Зек не ответил. Осужденный Боцман ткнул его еще сильнее, тот медленно завалился, сполз по стене и глухо ударился головой о бетонный пол, накрытый желтым линолеумом. Лицо его было перепачкано запекшейся кровью.

Боцман огляделся. Кругом стонали, матерились, харкали кровью. «Шныри» рвали полосами простыни и кальсоны, неумело заматывали раны, бегали с кружками воды. Откуда-то доносились глухие удары, словно кто-то бил топором по двери.

Мелькнуло знакомое лицо.

– Хохол! – крикнул Боцман. – Хохол!

Невысокого роста зек оглянулся. Измятое лицо, серые глаза, бесстрастный взгляд. Да, это Хохол.

– Боцман? Живой? Мне сказали, тебя завалило вчера.

– Хрен им, – сплюнул Боцман и встал, придерживаясь за стену казенно-голубого цвета. Он сам ее красил в прошлом году. – Хохол, нам кранты.
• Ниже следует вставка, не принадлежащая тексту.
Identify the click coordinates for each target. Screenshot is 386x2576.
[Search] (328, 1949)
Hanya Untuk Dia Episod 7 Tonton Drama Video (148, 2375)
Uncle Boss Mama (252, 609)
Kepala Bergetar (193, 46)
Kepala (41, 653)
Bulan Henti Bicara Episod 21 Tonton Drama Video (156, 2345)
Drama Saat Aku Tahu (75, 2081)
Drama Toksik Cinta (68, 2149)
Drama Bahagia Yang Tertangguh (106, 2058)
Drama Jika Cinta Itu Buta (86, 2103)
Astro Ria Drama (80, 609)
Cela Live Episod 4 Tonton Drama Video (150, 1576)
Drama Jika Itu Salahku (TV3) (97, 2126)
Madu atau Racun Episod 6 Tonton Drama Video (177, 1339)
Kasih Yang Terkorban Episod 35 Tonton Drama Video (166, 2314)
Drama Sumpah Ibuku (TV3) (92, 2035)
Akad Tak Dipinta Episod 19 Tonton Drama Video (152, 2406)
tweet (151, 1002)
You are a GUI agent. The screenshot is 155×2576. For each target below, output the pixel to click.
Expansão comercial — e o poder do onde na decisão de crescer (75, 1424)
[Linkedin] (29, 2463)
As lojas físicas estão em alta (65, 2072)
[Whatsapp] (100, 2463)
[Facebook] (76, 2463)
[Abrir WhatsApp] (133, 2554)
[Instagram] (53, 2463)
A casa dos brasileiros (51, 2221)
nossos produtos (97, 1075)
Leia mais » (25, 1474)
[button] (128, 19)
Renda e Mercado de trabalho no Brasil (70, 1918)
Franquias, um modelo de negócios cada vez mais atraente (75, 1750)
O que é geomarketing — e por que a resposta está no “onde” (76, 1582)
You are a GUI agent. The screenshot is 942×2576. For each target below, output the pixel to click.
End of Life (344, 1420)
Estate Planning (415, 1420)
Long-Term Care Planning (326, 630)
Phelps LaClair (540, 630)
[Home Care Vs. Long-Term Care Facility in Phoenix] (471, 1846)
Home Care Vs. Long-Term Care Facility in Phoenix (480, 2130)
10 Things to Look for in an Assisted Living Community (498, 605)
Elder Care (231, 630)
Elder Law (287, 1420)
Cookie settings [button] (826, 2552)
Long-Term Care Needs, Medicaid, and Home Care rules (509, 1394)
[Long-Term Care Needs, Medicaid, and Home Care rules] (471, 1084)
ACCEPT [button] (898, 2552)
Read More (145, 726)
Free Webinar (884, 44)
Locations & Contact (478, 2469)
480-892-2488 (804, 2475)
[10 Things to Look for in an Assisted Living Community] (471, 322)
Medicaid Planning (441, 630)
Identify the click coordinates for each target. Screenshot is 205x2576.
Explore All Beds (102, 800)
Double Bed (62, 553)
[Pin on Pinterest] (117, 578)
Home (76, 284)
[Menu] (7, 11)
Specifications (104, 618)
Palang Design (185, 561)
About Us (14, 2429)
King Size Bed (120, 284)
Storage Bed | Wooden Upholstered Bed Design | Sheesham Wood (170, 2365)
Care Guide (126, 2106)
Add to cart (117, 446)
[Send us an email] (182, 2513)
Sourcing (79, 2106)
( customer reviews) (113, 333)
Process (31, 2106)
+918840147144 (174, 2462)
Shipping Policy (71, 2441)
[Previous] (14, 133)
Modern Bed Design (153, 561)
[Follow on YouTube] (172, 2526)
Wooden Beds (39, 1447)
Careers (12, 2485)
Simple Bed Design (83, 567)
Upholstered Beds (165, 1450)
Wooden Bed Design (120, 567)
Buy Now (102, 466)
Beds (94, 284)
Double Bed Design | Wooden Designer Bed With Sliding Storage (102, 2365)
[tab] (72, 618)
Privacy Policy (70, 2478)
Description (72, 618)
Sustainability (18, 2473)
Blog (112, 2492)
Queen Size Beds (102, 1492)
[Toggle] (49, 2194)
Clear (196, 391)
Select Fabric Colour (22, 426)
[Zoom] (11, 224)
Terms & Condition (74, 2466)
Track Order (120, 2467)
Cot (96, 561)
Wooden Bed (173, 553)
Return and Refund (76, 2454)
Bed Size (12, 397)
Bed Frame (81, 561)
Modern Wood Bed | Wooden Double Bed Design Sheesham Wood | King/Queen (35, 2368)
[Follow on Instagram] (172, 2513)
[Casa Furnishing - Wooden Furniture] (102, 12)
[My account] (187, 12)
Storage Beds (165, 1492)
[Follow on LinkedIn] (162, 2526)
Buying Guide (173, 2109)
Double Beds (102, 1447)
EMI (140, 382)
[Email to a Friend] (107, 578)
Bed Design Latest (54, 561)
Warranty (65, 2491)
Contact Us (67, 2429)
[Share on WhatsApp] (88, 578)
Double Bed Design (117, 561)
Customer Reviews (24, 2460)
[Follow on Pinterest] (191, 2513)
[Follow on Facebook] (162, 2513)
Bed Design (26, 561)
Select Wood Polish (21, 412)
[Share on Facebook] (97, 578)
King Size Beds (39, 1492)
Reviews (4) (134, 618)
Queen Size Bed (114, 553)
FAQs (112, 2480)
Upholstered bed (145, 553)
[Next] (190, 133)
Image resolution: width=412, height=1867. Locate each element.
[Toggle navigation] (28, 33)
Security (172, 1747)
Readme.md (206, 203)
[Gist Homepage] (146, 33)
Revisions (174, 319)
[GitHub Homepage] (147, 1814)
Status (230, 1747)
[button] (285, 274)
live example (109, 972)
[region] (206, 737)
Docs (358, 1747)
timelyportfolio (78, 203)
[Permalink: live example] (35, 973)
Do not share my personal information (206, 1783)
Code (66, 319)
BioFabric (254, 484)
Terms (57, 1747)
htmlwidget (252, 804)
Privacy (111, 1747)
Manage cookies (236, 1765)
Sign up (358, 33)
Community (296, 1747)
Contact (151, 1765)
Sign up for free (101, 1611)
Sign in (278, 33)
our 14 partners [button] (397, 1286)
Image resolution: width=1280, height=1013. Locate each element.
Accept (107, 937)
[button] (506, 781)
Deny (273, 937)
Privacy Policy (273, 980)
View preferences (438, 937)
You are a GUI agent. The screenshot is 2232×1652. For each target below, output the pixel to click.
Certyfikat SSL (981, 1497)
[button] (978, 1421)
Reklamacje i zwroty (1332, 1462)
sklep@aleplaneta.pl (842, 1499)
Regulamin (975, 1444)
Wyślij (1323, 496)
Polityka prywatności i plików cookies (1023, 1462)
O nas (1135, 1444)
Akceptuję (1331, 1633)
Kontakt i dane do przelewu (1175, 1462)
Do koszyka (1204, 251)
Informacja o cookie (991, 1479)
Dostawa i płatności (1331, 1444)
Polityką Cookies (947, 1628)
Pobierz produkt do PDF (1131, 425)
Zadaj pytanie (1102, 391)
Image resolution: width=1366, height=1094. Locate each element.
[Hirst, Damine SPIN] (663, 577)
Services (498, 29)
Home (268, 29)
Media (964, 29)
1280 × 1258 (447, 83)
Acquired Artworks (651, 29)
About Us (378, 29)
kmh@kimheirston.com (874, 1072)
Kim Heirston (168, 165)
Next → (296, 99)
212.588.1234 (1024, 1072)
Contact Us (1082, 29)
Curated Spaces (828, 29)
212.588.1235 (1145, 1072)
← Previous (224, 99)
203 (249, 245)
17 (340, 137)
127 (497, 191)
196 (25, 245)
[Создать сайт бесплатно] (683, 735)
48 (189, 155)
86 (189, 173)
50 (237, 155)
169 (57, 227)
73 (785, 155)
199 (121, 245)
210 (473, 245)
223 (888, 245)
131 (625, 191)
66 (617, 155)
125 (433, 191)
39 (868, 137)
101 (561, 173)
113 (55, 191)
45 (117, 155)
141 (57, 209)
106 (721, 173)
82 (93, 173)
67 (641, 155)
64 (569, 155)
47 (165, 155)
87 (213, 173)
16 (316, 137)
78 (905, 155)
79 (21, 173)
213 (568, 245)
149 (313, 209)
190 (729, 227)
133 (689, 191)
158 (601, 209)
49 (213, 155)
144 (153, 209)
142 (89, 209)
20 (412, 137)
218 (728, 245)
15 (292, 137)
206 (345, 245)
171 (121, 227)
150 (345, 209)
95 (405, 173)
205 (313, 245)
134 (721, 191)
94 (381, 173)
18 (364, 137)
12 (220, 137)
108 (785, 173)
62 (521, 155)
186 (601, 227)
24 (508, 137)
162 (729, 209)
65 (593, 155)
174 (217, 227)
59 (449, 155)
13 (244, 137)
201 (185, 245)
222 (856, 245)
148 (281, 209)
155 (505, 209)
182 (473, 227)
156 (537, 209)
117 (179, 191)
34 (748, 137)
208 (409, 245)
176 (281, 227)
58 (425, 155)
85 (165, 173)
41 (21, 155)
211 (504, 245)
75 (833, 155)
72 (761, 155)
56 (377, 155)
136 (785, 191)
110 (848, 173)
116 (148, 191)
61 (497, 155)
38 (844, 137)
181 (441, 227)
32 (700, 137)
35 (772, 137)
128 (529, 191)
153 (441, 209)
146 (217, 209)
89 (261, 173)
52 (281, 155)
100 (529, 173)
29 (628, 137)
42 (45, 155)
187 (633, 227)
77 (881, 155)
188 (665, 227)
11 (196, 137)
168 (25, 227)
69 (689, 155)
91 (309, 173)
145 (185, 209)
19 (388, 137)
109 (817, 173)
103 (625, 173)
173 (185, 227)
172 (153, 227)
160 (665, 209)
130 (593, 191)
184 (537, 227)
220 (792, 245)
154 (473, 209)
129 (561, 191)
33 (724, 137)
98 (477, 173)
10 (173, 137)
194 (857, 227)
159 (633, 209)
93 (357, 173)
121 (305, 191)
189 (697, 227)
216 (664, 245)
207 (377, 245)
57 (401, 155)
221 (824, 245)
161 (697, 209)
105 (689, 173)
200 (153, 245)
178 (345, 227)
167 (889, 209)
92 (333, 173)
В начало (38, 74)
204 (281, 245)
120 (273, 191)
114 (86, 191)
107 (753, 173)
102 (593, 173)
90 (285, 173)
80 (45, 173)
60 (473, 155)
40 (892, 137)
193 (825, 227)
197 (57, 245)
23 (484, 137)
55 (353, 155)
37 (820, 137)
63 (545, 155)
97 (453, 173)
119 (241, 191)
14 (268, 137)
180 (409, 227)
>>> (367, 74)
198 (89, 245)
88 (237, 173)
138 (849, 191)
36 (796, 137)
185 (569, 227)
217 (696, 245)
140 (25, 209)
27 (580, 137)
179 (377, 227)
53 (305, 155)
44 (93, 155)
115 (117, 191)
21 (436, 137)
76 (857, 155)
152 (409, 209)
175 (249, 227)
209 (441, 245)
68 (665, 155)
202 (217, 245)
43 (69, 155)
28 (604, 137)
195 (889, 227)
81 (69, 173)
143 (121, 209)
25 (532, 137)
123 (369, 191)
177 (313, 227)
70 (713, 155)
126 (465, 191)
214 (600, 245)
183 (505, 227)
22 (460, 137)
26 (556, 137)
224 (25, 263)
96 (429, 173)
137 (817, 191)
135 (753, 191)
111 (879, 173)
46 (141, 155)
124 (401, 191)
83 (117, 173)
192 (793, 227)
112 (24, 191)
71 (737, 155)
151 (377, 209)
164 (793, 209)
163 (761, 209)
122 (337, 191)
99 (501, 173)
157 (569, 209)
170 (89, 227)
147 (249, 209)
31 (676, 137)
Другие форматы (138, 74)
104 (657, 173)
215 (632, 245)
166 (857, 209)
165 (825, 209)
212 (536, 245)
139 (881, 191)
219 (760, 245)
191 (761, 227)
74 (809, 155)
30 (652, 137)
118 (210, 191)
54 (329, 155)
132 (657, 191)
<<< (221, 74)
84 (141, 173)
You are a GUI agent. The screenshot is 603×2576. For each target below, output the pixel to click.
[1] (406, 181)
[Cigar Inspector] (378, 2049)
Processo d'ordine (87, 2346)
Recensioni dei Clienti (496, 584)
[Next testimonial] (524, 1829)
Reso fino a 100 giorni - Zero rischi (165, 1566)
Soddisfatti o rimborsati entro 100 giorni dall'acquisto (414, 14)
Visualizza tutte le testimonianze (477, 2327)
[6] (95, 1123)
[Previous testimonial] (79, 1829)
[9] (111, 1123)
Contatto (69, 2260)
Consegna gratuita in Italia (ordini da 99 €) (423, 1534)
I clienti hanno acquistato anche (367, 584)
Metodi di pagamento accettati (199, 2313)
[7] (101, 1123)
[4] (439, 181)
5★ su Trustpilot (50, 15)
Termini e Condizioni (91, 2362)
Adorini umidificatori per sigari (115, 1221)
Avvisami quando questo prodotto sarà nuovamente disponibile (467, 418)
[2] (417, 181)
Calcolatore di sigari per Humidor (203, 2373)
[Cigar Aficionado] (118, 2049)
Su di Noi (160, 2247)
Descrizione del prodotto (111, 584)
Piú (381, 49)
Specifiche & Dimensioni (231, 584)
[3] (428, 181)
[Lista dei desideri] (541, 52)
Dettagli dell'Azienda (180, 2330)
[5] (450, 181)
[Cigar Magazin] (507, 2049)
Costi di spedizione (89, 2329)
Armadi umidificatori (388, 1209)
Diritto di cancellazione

– Будто я не знаю, – ухмыльнулся Хохол.

Если бы Боцман увидел эту ухмылку пару месяцев назад, он бы, наверное, обделался. Если Боцман сидел за чистые кражи и на зоне сторонился воровской кодлы, стараясь быть ближе к мужикам, чем к ворам, то Хохол… Про Хохла ходили легенды.

Говорили, что первый раз тот сел за то, менту заточку в печень всадил. Милиционер был его одноклассником. И женился на подруге Хохла, не дождавшейся того из армии. Говорили, что прямо на свадьбе и заколол бывшего друга. И сдался сам. А по зонам пошел «по отрицалову». Слов лишних не говорил, движений резких не делал. Был вежлив и чистоплотен. Но если узнавал, что в отряде «сука» или «крыса», мог зарезать так же спокойно, как играл в шахматы. Срок ему добавляли и добавляли, приближался четвертьвековой юбилей.

Познакомился Боцман с Хохлом, как ни странно, в библиотеке. Тогда его только перевели в ИК-23, попал он на карантин, потом в третий отряд, где и жил Хохол, потом уже во второй перевели. В библиотеке были отрядные дни – раз в неделю зеки одного отряда могли туда приходить, если хотели. Телевизор Боцман презирал, предпочитая читать. Вот тогда они и разговорились. На неделю можно было взять пять книг. Читать, конечно, из новинок, было нечего. Зато много классики. От Жюля Верна до Мельникова-Печерского. Вот четыре книги «На горах» и «В Лесах» Боцман уже взял и думал, что бы еще подобрать, но как-то глаз не цеплялся ни за что.